- Stated goal 1
Reproduce all of the rows below verbatim, but leave out the pictures.

━━━━━ Given passage ━━━━━

INDUCTIVE LEARNING APPROACH
This study will present an inductive learning approach to market segmentation. The aim of learning is to find out customer attribute values relevant to a particular marketing event. For example, if young and male customers respond positively to promotion of trendy electronic products, young and male are customer attribute values while promotion of trendy electronic products is a marketing event. These attribute values and the marketing event are related. This relationship is expected to be learnt. Based on the learning result, a company may actively target new customers sharing similar attribute values. Moreover, when there is a similar marketing activity in the future, existing customers with similar attribute values can also be targeted.
In this approach, a collection of customer profiles (i.e., training set) and their responses to previous marketing events will be given for training. Each customer profile is a record containing a set of attribute values including factual data (such as age and gender) and behavioral data (such as previous purchased products) denoted by a number of attributes ai in this study. Associated with a customer profile is a number of marketing events (such as sending promotional emails), denoted by tags Ej in this paper, that were responded positively by a customer (e.g., replying a promotional email, purchasing a product promoted by a marketing activity, etc.). If a customer responds to a particular market event, his/her customer profile will be labeled by the relevant tag.

━━━━━

- Stated goal 2
In the passage on the inductive learning approach, what are marketing events denoted by?

━━━━━ Material shown ━━━━━

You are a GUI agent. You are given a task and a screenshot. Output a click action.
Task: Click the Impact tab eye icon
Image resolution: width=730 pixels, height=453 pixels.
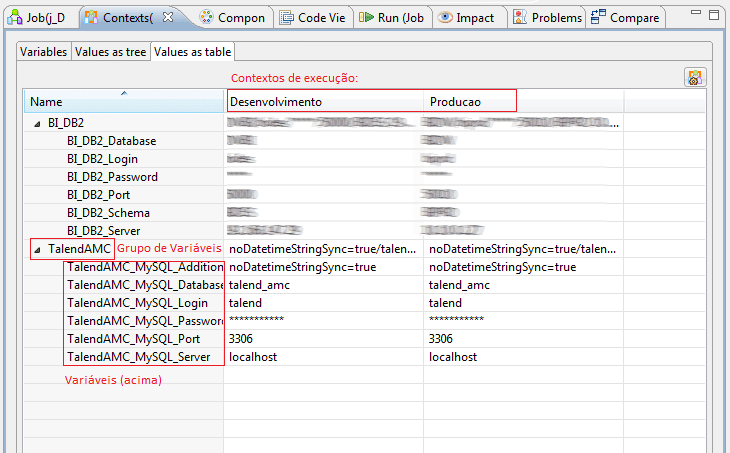pyautogui.click(x=445, y=17)
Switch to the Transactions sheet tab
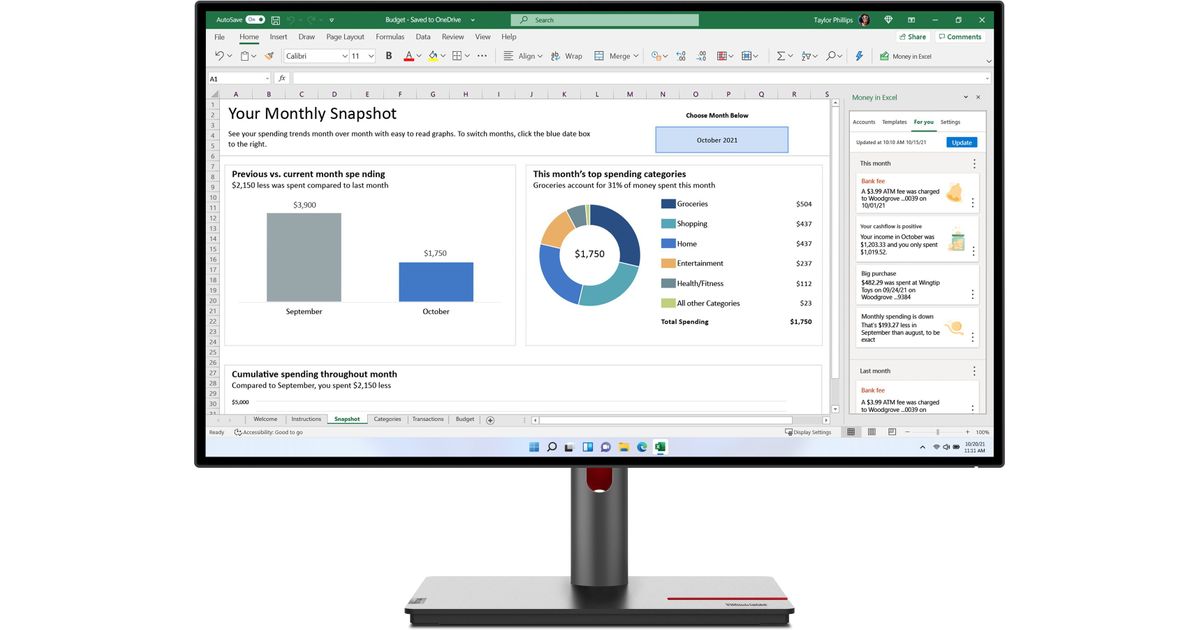The width and height of the screenshot is (1200, 630). pyautogui.click(x=428, y=420)
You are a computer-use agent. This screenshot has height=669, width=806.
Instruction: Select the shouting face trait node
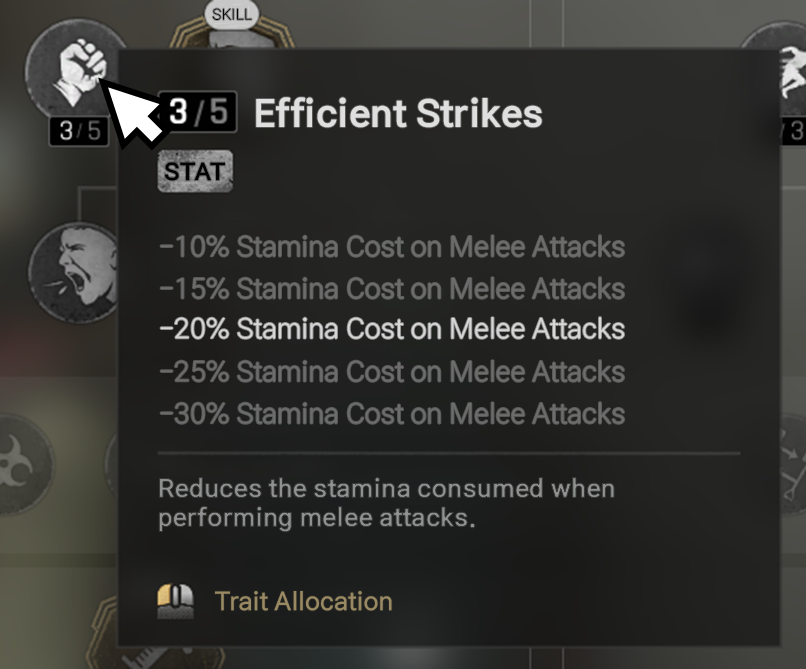tap(74, 271)
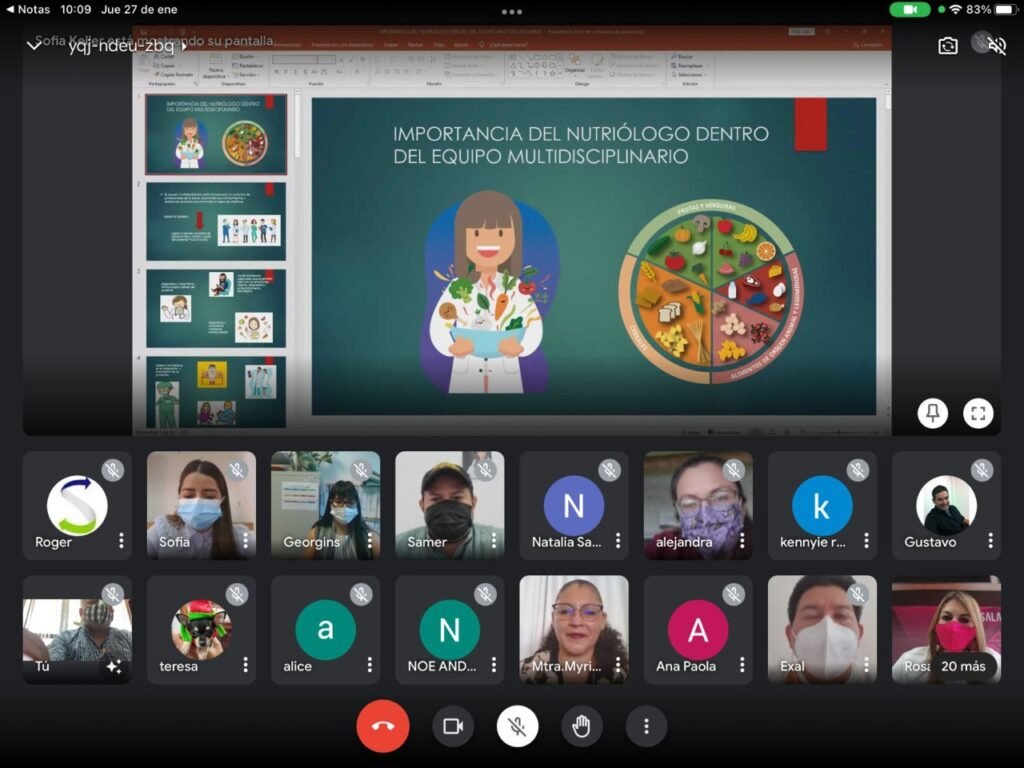Open visual effects on your own tile

click(x=113, y=667)
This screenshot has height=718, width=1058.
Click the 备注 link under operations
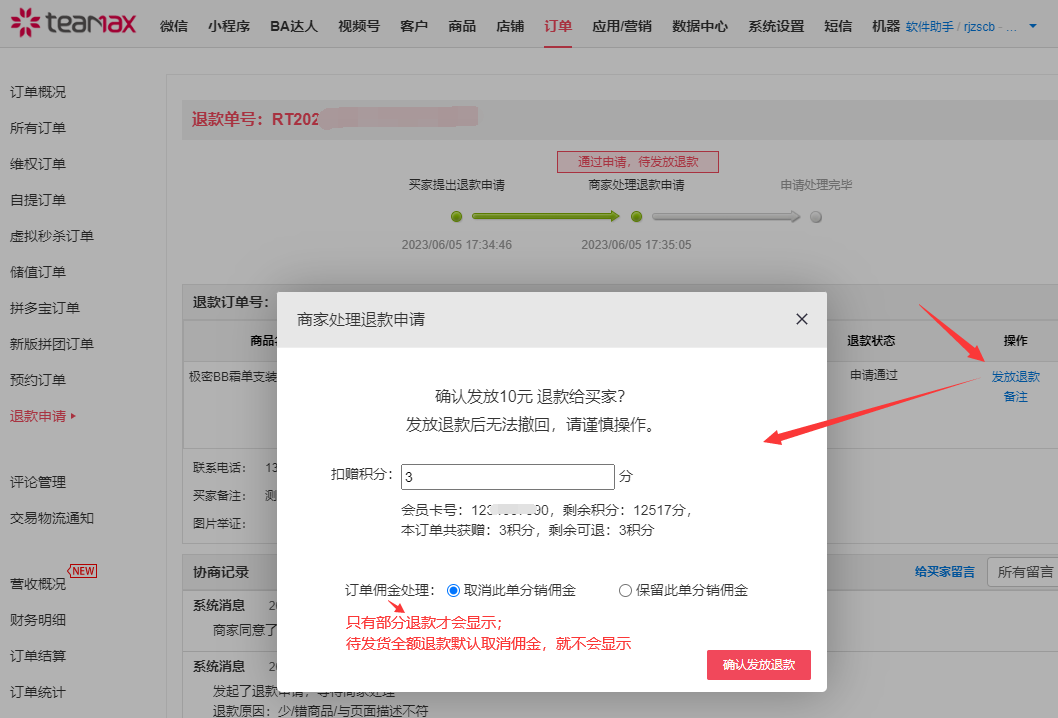point(1015,397)
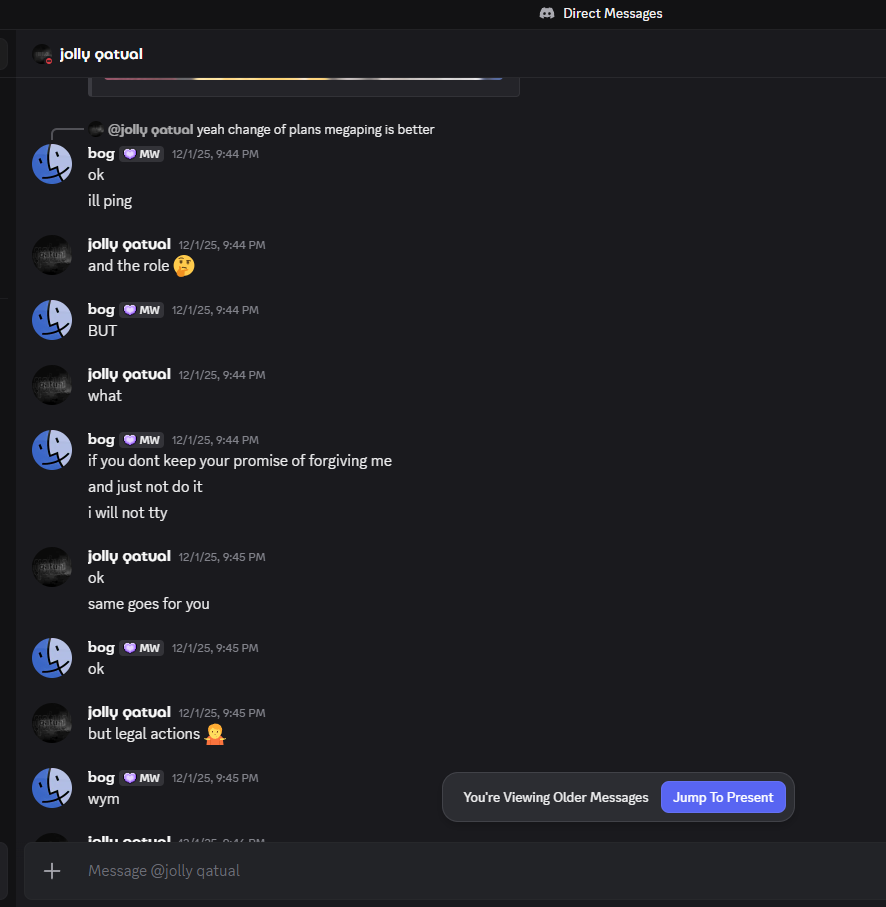Jump to replied message "yeah change of plans"
The height and width of the screenshot is (907, 886).
click(316, 129)
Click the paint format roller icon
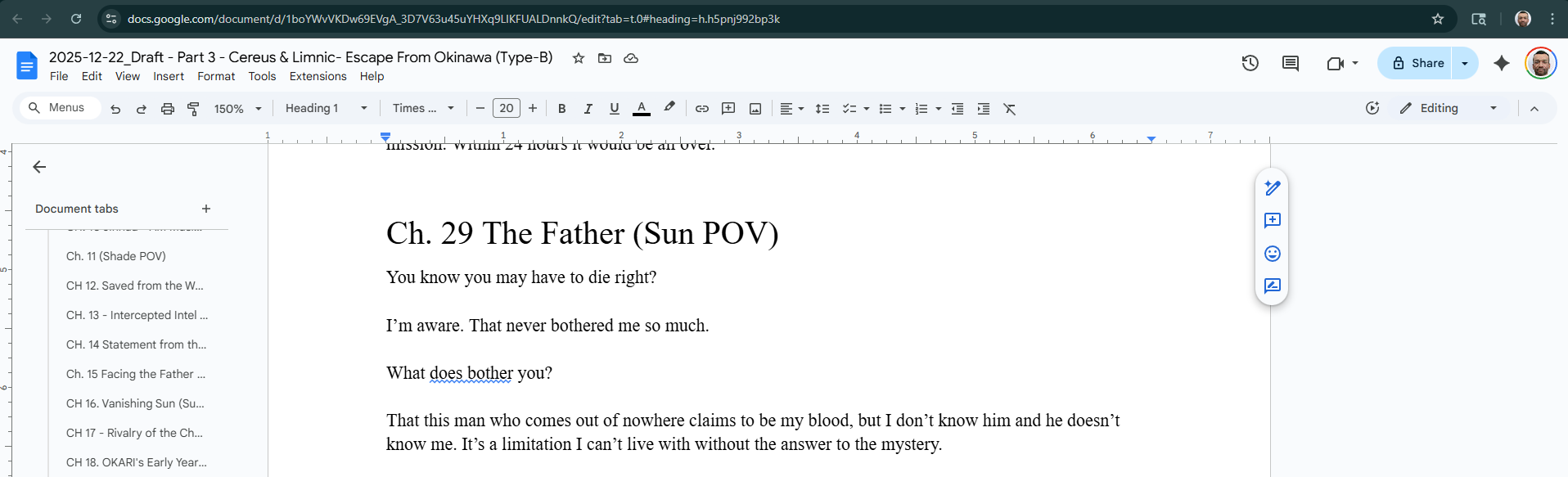 click(x=194, y=109)
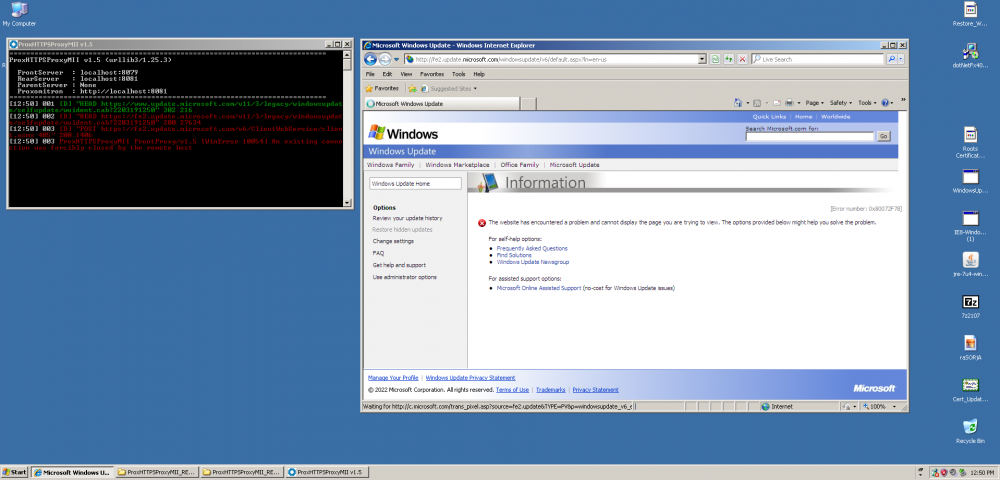Screen dimensions: 1000x480
Task: Click Review your update history option
Action: coord(407,218)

━━━━━

- Complete response 1
You are a GUI agent. You are given a task and a screenshot. Output a click action.
Task: Click the Impact tab eye icon
Image resolution: width=730 pixels, height=453 pixels.
pyautogui.click(x=445, y=17)
Switch to the Transactions sheet tab
The width and height of the screenshot is (1200, 630). pyautogui.click(x=428, y=420)
You are a computer-use agent. This screenshot has height=669, width=806.
Instruction: Select the shouting face trait node
tap(74, 271)
Open visual effects on your own tile

click(x=113, y=667)
This screenshot has height=718, width=1058.
Click the 备注 link under operations
point(1015,397)
Jump to replied message "yeah change of plans"
The height and width of the screenshot is (907, 886).
click(316, 129)
Click the paint format roller icon
 click(x=194, y=109)
Screen dimensions: 1000x480
Task: Click Review your update history option
Action: coord(407,218)

- Complete response 2
They are denoted by tags Ej.